How about daily brightness and politeness instead of just being nice on Christmas.
I agree with you, good post
Amod Lele said:
In the US that seems like more of a regional thing. In Boston strangers are generally brusque and matter-of-fact to each other, getting things done quickly with few pleasantries. But in the South, it’s normal for employees and customers to strike up whole conversations in the supermarket.
Ben said:
As a scientific aside, I’m not sure how much of that cultural difference (particularly North vs. South) is real. Now, I’m sure it’s partly true. But it’s also the case that warm weather changes our perception of how friendly people are!

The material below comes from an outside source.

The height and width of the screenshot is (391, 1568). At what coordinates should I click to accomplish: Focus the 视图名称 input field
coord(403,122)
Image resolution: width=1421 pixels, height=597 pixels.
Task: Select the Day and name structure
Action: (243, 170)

One of my newer favorite scientific anecdotes is that if you ask people to judge faces in photographs for personality traits, they will score the same faces more highly on friendly/outgoing traits if you make them hold a cup of hot coffee in their hands beforehand.
Jon said:
I think when “North American” society begins to think of Christmas as a time of year like Halloween or Thanksgiving or in the context of a holiday, they are missing the most important aspect of this time of year… a celebration in the birth of Jesus Christ who I might add died on the cross to forgive us for our sins. It is not a holiday. It is not a time of year when we all receive presents under the tree. These are fleeting moments that do not last. What does last is a deeper understanding of our chosen Christian faith.
Amod Lele said:
Welcome to the blog, Jon! Important points here – but premised on the idea that Jesus did indeed die in a way that allows for the forgiveness of all our sins. If one accepts that premise (as you clearly do), then it does make sense as the most important part of the Christmas season. There remains the question of Christmas’s significance if one does not accept this premies – as I don’t, and Ben does not.